▶ [Data for review]

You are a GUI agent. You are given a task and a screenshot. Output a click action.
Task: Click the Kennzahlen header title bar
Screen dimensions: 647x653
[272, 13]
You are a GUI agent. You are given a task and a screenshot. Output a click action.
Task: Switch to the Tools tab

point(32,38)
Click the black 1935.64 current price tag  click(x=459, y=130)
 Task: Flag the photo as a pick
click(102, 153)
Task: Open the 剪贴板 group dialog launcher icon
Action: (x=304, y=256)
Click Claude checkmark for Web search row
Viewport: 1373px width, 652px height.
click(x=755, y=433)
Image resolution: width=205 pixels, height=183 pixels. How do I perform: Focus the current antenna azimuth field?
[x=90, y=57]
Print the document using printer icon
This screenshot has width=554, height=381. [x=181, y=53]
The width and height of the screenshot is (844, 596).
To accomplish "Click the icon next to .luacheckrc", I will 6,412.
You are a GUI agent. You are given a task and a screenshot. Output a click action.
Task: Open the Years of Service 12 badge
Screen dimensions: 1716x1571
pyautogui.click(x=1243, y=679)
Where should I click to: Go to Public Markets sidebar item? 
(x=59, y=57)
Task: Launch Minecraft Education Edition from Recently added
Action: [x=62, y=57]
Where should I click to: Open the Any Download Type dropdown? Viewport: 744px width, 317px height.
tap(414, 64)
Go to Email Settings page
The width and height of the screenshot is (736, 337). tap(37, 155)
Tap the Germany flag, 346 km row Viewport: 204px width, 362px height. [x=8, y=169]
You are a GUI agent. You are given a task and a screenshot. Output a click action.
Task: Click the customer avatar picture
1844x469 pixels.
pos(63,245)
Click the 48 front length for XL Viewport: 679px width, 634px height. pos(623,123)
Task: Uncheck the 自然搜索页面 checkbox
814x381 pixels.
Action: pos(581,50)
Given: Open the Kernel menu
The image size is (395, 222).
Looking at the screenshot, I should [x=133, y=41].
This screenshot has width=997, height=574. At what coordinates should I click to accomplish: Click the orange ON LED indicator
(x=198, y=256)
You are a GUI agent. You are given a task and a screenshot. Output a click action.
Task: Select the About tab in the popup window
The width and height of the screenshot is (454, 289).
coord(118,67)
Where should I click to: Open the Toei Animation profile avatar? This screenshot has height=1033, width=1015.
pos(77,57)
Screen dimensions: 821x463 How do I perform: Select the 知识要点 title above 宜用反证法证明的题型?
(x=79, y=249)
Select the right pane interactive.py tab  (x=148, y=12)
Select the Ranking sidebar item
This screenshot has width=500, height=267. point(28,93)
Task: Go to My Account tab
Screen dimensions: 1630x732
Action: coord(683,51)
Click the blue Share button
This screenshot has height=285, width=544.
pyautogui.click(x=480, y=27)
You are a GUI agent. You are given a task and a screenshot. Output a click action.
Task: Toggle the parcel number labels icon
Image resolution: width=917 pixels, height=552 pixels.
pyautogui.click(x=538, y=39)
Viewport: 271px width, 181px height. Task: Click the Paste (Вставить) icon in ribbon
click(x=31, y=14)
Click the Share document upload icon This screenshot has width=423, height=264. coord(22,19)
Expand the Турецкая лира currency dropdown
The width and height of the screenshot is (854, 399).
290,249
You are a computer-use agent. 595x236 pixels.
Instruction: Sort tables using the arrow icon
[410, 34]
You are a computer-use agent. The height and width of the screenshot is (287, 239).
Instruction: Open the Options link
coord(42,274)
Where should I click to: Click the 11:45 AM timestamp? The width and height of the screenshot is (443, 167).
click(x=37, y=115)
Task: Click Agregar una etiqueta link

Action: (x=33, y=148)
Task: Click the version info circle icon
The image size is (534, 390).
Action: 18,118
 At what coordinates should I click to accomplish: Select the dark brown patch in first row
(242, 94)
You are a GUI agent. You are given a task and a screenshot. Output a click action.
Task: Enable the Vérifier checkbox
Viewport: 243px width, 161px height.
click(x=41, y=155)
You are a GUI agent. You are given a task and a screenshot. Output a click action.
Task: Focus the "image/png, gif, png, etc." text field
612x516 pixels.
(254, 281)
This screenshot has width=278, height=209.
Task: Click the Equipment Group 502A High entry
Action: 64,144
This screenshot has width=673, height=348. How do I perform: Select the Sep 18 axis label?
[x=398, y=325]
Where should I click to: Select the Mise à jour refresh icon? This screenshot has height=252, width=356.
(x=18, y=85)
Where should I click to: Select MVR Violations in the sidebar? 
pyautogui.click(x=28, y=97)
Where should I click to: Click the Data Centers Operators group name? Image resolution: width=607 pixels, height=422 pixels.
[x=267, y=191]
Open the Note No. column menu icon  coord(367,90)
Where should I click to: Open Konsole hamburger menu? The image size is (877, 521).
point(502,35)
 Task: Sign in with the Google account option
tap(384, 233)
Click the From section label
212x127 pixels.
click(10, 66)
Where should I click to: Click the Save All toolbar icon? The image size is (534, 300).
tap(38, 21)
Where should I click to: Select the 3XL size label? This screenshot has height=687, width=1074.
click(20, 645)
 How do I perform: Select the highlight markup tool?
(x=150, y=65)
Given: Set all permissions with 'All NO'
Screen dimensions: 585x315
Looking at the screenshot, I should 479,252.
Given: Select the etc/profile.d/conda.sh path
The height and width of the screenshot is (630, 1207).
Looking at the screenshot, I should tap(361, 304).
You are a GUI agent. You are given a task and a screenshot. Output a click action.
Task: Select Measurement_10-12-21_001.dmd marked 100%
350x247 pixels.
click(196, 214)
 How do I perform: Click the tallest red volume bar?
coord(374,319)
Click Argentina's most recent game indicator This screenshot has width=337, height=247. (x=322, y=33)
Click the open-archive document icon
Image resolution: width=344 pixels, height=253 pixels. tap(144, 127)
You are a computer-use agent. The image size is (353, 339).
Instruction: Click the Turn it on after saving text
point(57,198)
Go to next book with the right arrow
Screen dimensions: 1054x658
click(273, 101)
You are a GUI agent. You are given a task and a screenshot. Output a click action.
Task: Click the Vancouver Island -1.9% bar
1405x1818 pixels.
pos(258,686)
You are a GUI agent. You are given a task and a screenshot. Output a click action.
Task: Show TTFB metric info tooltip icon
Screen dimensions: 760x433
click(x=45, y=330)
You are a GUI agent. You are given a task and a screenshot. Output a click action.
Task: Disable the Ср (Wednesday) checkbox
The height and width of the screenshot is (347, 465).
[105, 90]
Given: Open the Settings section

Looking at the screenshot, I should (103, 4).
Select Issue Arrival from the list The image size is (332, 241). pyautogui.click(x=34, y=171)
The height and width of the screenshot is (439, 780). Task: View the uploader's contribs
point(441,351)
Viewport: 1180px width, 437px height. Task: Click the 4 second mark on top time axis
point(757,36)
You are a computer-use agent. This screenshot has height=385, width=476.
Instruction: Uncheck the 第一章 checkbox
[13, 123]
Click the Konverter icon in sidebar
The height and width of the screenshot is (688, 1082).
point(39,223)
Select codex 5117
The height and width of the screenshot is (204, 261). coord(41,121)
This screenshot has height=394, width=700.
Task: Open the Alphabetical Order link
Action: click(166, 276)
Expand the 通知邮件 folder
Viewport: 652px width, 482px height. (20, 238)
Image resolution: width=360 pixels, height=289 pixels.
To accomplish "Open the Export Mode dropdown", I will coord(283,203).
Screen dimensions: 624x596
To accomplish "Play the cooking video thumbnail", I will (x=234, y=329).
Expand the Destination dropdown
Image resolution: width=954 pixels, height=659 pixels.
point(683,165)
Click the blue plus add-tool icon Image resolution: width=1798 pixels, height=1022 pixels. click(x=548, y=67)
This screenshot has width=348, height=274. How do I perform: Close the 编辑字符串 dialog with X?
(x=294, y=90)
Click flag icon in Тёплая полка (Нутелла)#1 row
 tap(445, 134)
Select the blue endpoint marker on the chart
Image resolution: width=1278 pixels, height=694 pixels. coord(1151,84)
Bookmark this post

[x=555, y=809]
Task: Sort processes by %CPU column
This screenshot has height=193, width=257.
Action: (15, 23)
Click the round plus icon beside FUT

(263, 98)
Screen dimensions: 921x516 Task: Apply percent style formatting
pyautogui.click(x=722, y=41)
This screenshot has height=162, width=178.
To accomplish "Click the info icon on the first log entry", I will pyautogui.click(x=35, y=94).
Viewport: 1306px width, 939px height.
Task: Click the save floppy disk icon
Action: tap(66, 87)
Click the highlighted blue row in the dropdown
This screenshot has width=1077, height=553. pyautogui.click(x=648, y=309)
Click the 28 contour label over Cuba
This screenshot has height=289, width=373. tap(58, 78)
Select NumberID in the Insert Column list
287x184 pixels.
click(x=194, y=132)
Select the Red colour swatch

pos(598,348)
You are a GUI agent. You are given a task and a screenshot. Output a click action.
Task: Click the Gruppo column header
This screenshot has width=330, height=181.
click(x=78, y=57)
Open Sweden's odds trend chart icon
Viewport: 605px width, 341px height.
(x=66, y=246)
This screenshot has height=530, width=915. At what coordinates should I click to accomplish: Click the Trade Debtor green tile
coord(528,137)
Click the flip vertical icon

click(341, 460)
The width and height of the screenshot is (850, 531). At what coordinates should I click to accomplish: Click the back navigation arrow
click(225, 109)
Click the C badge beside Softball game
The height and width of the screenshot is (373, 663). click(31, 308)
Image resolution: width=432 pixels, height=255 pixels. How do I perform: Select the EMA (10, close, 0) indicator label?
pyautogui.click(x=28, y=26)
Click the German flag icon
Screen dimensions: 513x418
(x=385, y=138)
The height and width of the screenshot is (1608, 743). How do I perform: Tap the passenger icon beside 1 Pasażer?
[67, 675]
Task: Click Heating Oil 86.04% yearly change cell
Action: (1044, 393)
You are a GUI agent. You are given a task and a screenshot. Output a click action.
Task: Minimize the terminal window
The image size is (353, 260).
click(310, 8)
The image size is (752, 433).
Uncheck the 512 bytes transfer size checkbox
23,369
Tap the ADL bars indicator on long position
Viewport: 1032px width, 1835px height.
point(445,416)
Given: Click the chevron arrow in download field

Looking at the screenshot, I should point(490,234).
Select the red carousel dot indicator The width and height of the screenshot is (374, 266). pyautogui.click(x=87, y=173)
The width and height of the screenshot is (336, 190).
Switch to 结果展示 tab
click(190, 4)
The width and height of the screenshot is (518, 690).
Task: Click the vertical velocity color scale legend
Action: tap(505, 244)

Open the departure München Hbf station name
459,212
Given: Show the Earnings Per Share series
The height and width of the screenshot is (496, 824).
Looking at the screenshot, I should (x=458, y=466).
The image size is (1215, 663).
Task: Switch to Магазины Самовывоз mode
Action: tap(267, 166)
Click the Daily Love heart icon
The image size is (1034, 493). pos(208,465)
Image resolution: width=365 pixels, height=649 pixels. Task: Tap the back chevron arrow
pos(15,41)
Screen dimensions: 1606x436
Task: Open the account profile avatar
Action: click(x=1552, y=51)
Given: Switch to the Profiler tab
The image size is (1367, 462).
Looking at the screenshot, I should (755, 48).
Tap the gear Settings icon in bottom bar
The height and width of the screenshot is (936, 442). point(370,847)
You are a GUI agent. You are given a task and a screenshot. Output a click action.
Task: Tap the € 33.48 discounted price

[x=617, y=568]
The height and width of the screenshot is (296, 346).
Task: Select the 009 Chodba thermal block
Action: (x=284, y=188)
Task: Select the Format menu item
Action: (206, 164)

▶ [Task]
Reproduce every line above containing "Show".

▶ [Response to this task]
Task: Show TTFB metric info tooltip icon
Given: Show the Earnings Per Share series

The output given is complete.